Rows on where targets appear:

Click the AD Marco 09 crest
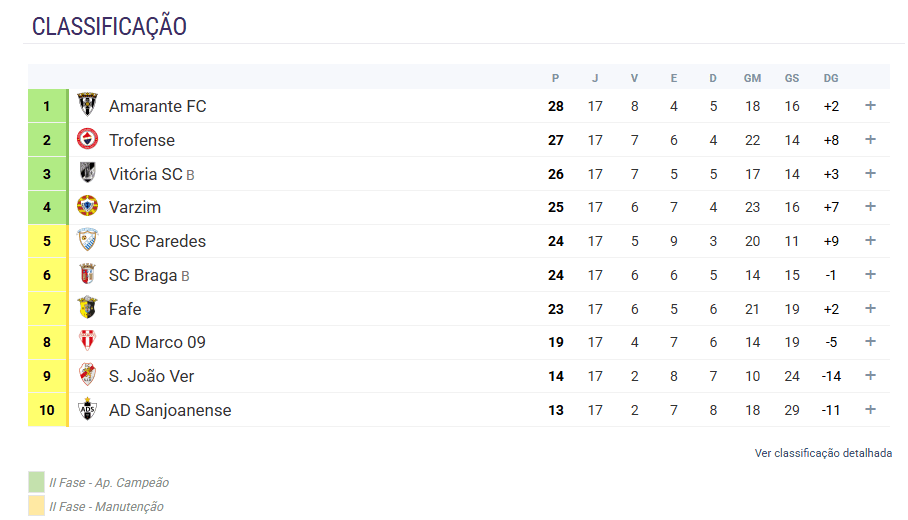908x520 pixels. (88, 342)
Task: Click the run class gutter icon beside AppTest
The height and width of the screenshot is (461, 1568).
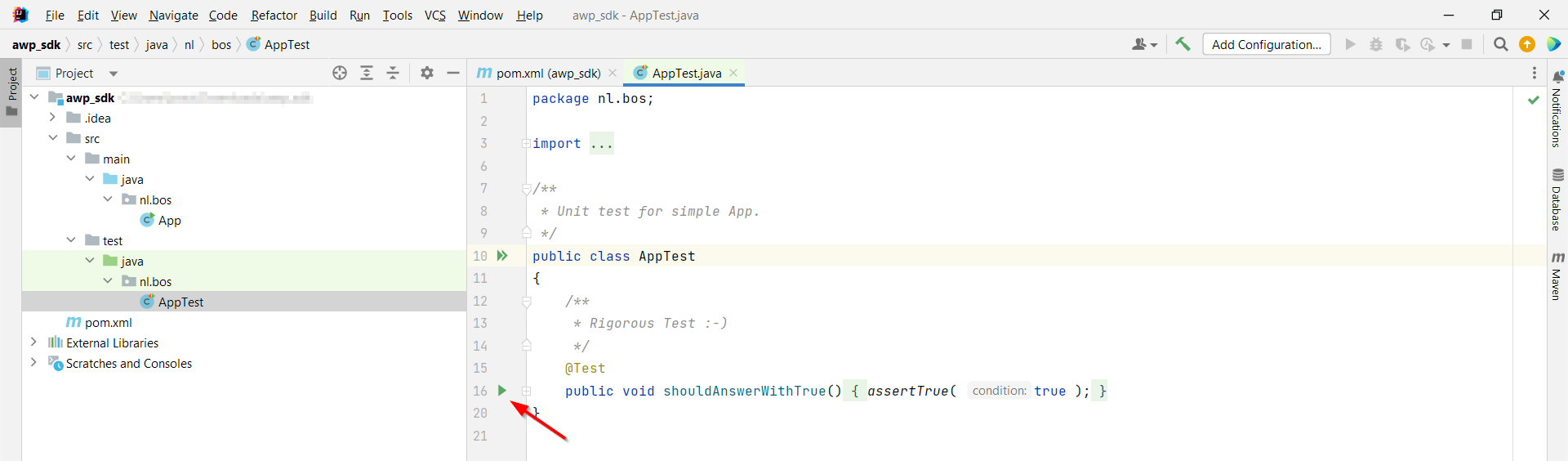Action: (502, 256)
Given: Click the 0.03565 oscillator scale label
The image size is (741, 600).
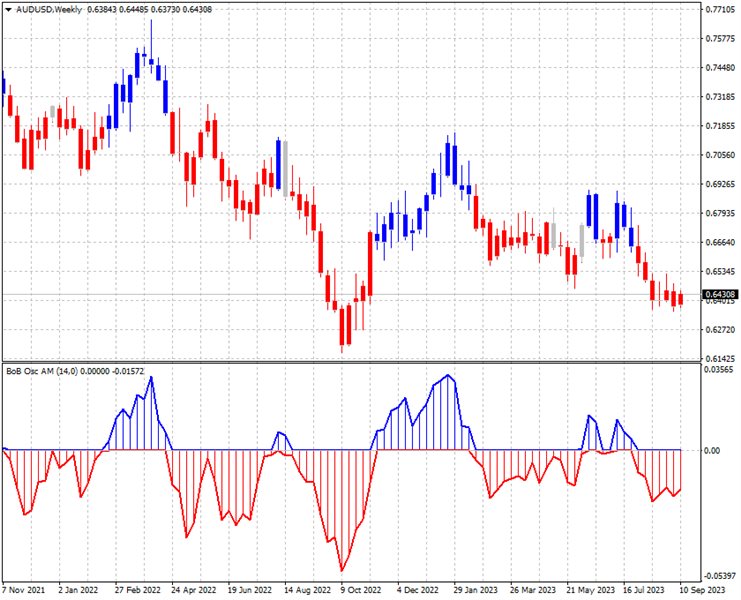Looking at the screenshot, I should tap(720, 370).
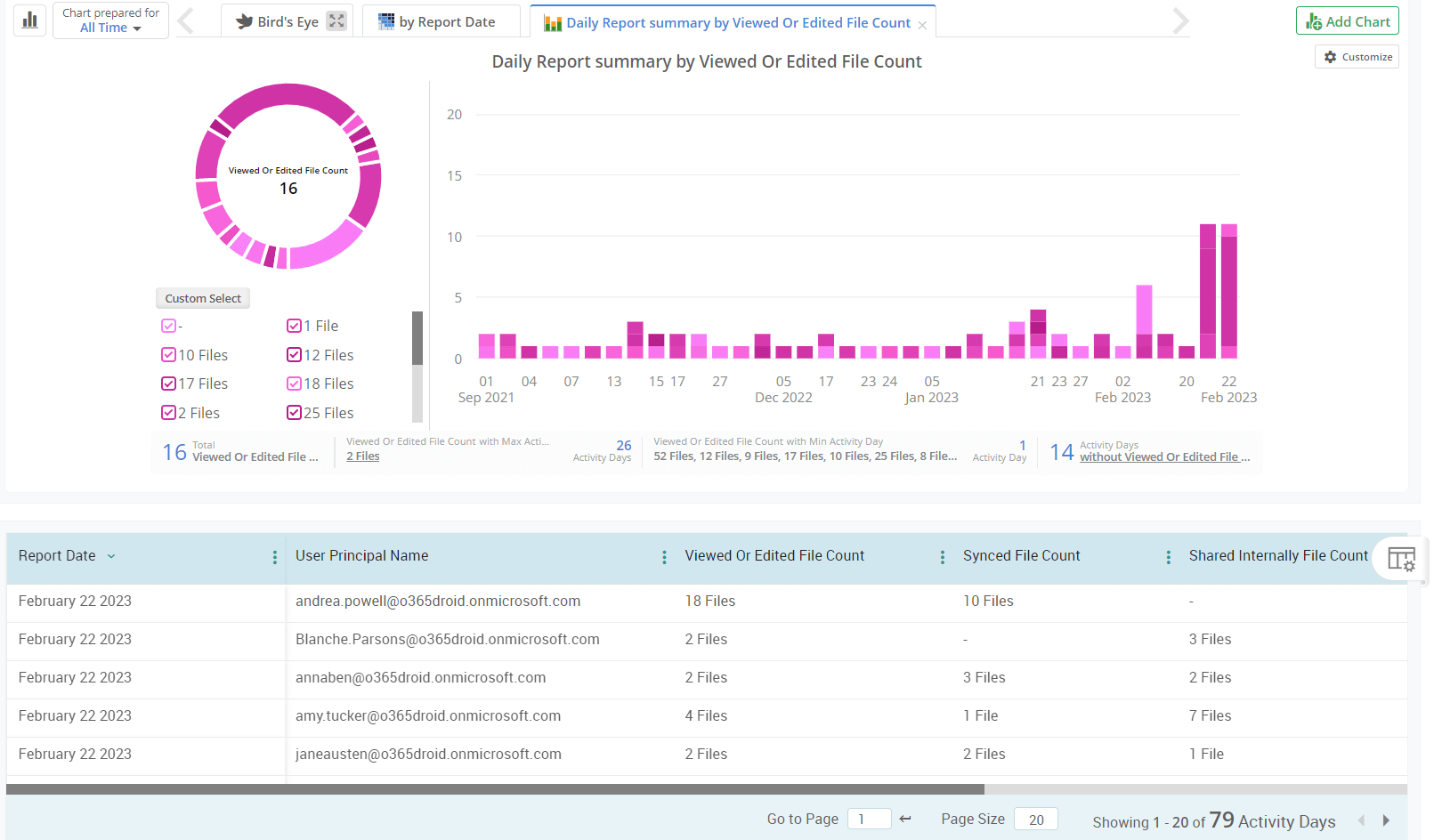Open the All Time period dropdown
1434x840 pixels.
(x=108, y=27)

### SET EXERCISE
Find every line in the rows above that contains the word "Click", and copy each of those lines. Case counts.

### TASK ANSWER
Click the AD Marco 09 crest
Task: Click the run class gutter icon beside AppTest
Given: Click the 0.03565 oscillator scale label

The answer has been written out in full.